Extract every line of the data below that contains the word "Open".
------------------------------------------------------------------------
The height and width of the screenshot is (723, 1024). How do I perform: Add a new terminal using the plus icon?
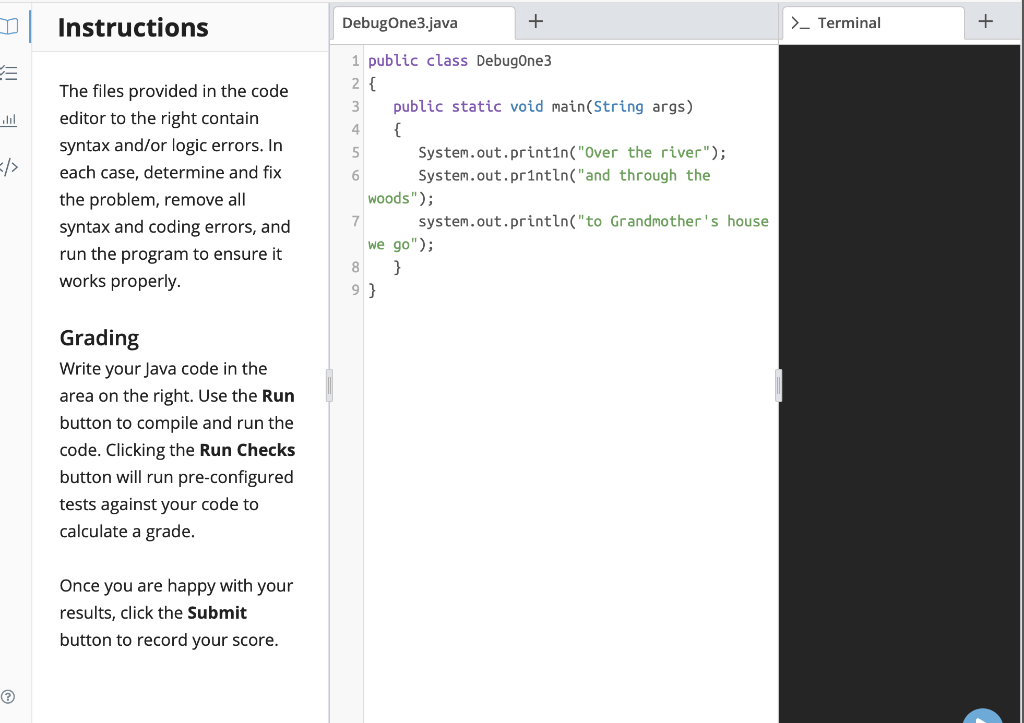pos(985,20)
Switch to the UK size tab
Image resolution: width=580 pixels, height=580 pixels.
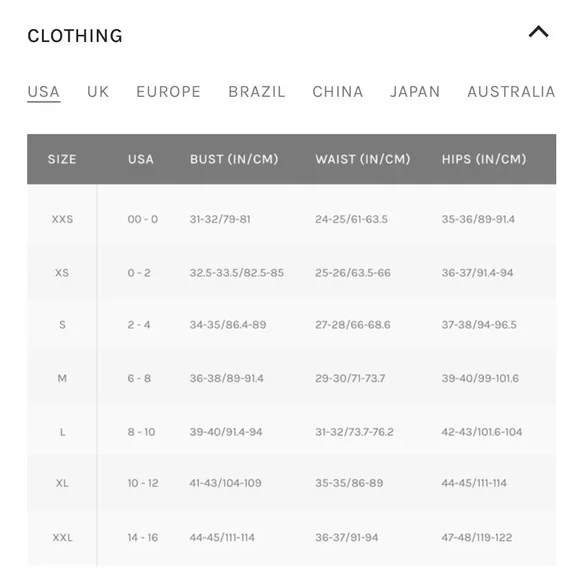coord(98,92)
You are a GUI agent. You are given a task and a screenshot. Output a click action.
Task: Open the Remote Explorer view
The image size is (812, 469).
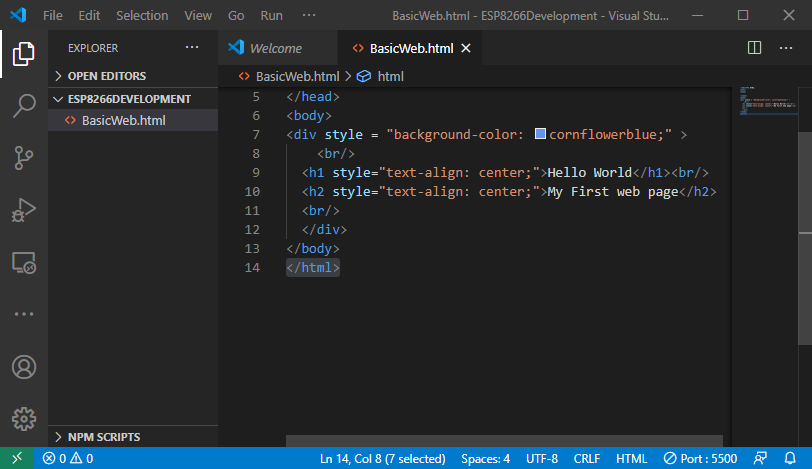[24, 263]
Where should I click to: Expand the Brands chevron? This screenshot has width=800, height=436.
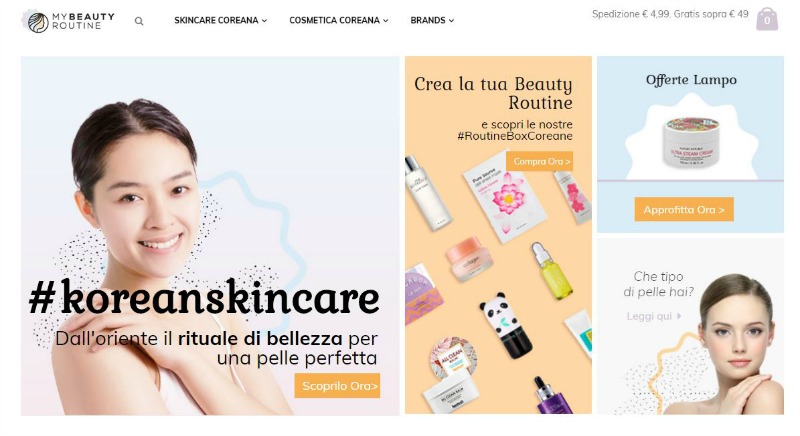coord(452,21)
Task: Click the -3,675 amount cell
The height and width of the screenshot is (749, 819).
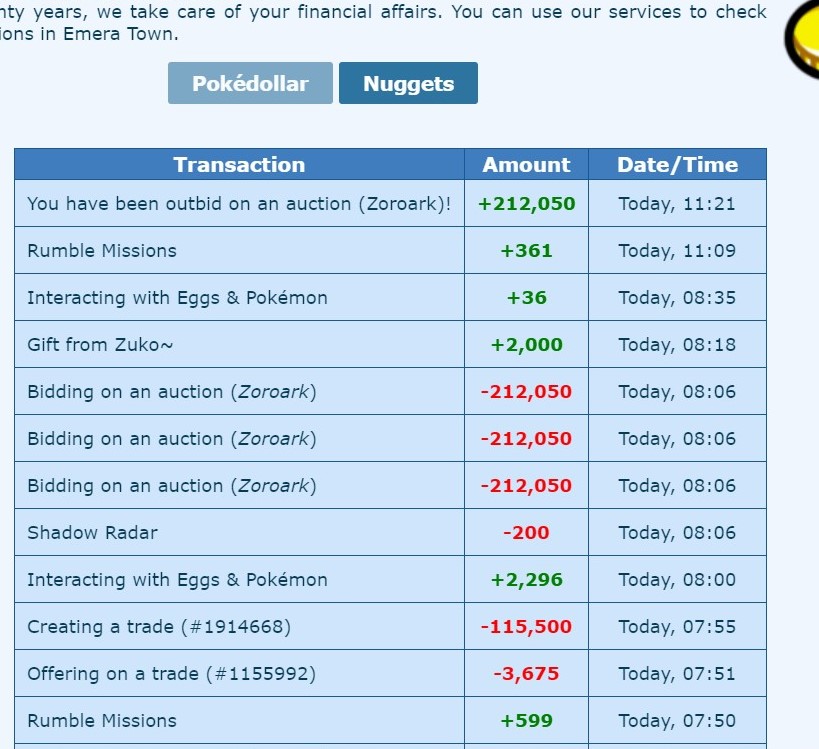Action: (x=526, y=673)
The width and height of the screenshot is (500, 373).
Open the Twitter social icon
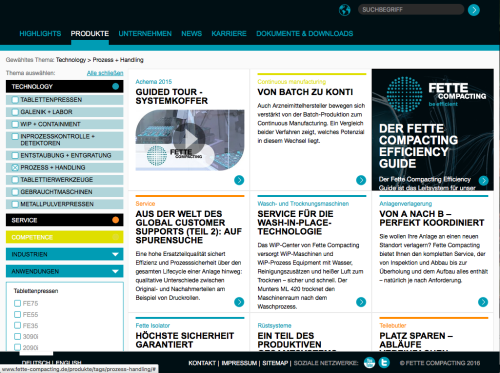[x=384, y=362]
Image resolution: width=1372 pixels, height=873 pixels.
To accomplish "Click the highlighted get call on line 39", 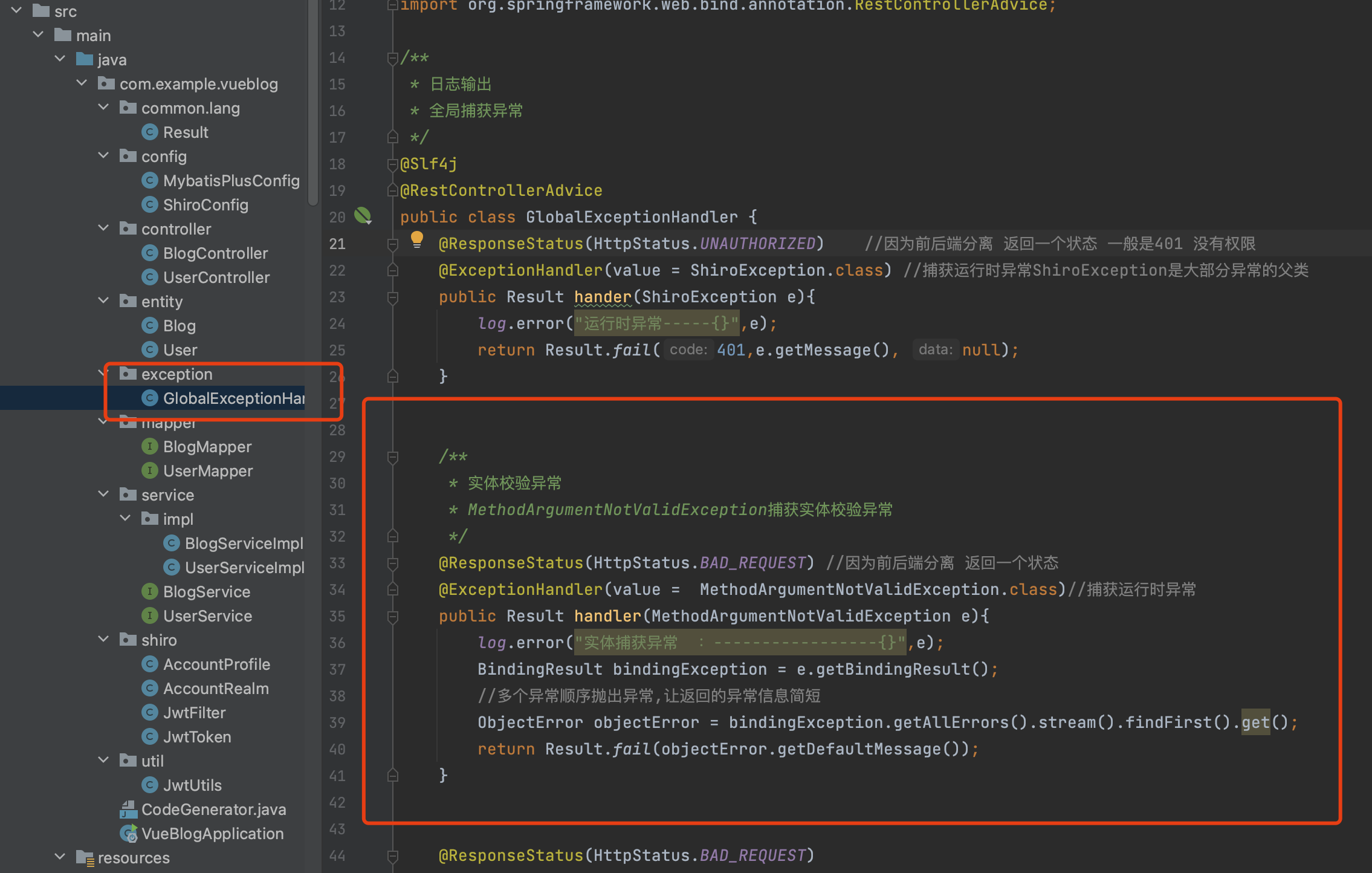I will point(1255,722).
------------------------------------------------------------------------
## SOLUTION
Task: Open the Remote Explorer view
Open the Twitter social icon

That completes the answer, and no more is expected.